-- Study material follows --

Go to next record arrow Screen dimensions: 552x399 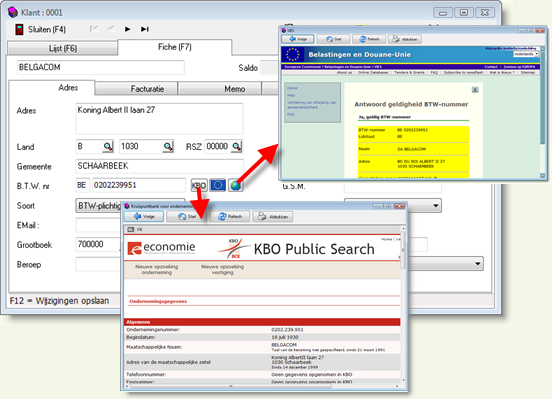(x=128, y=29)
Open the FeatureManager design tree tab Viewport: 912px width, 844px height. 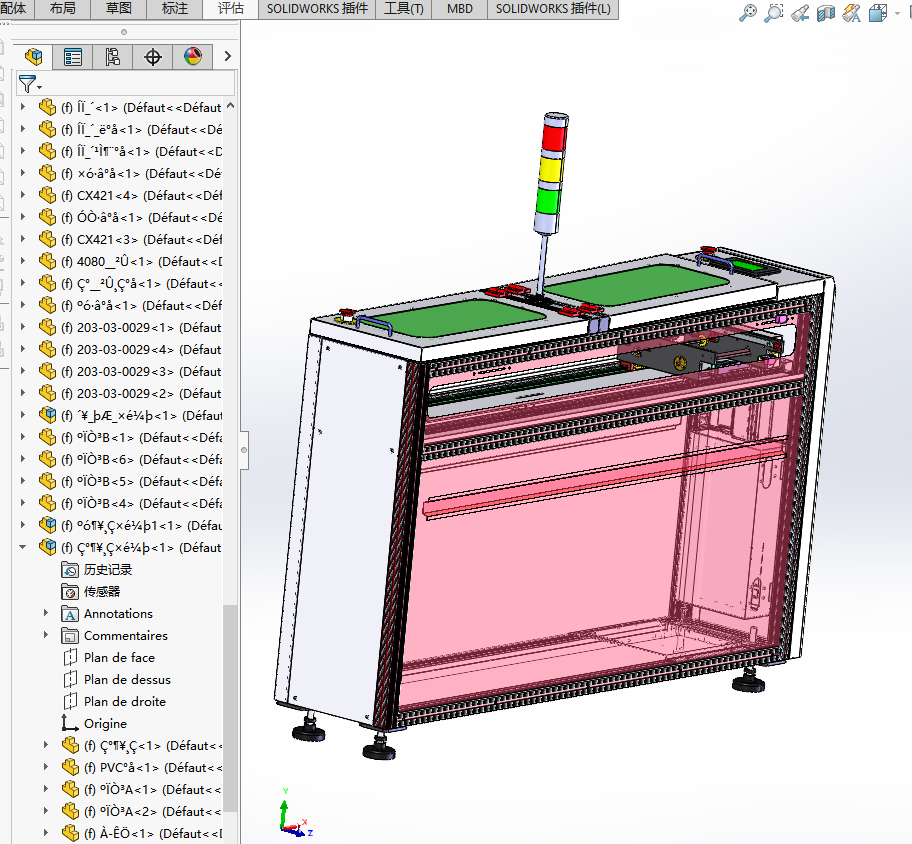pyautogui.click(x=34, y=57)
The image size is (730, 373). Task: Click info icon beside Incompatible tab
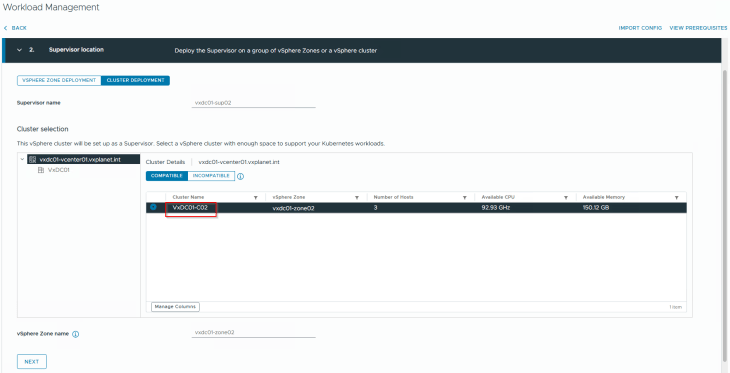[x=241, y=176]
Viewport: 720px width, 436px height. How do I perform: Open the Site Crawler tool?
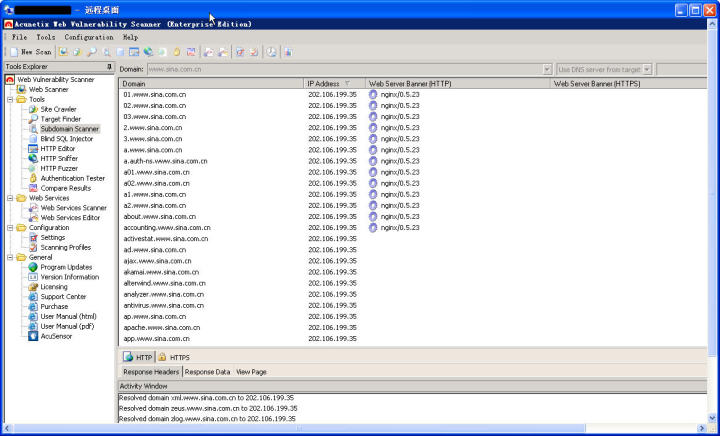point(58,109)
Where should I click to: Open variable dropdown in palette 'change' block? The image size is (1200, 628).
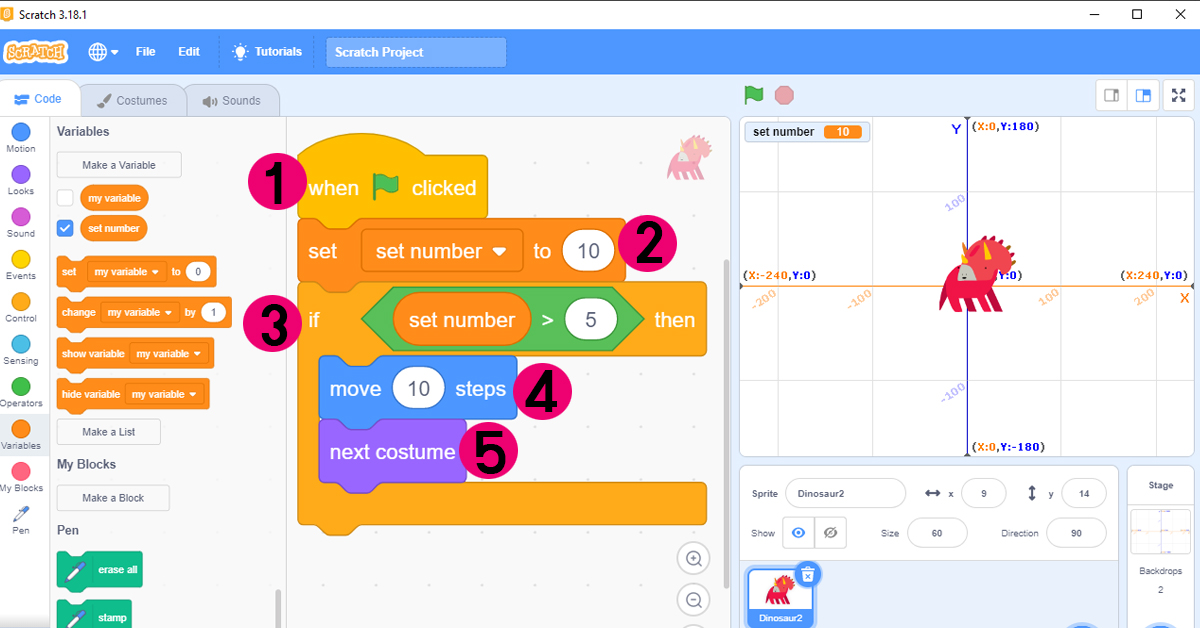click(141, 313)
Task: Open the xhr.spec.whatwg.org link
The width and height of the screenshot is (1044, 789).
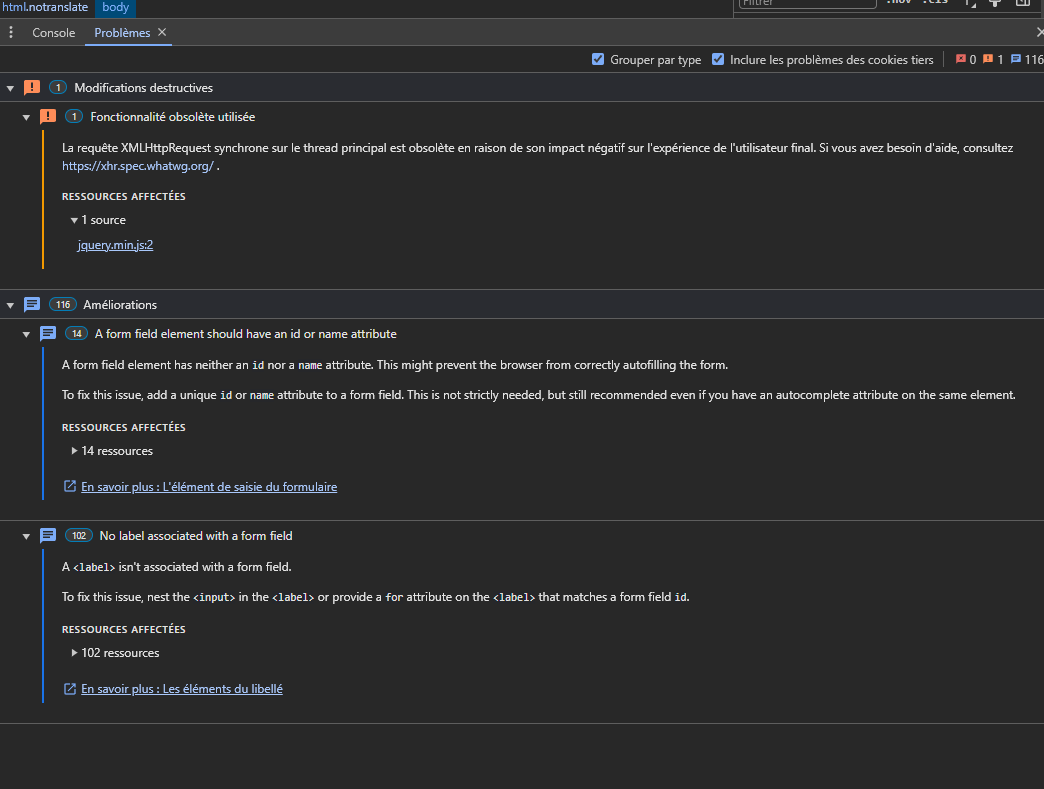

-- Study material concluded --

From the line containing "Where should I" through the final line of the records, write out each line exactly, and include no pictures.

Where should I click to: Open variable dropdown in palette 'change' block? The image size is (1200, 628).
click(141, 313)
Task: Open the xhr.spec.whatwg.org link
The width and height of the screenshot is (1044, 789).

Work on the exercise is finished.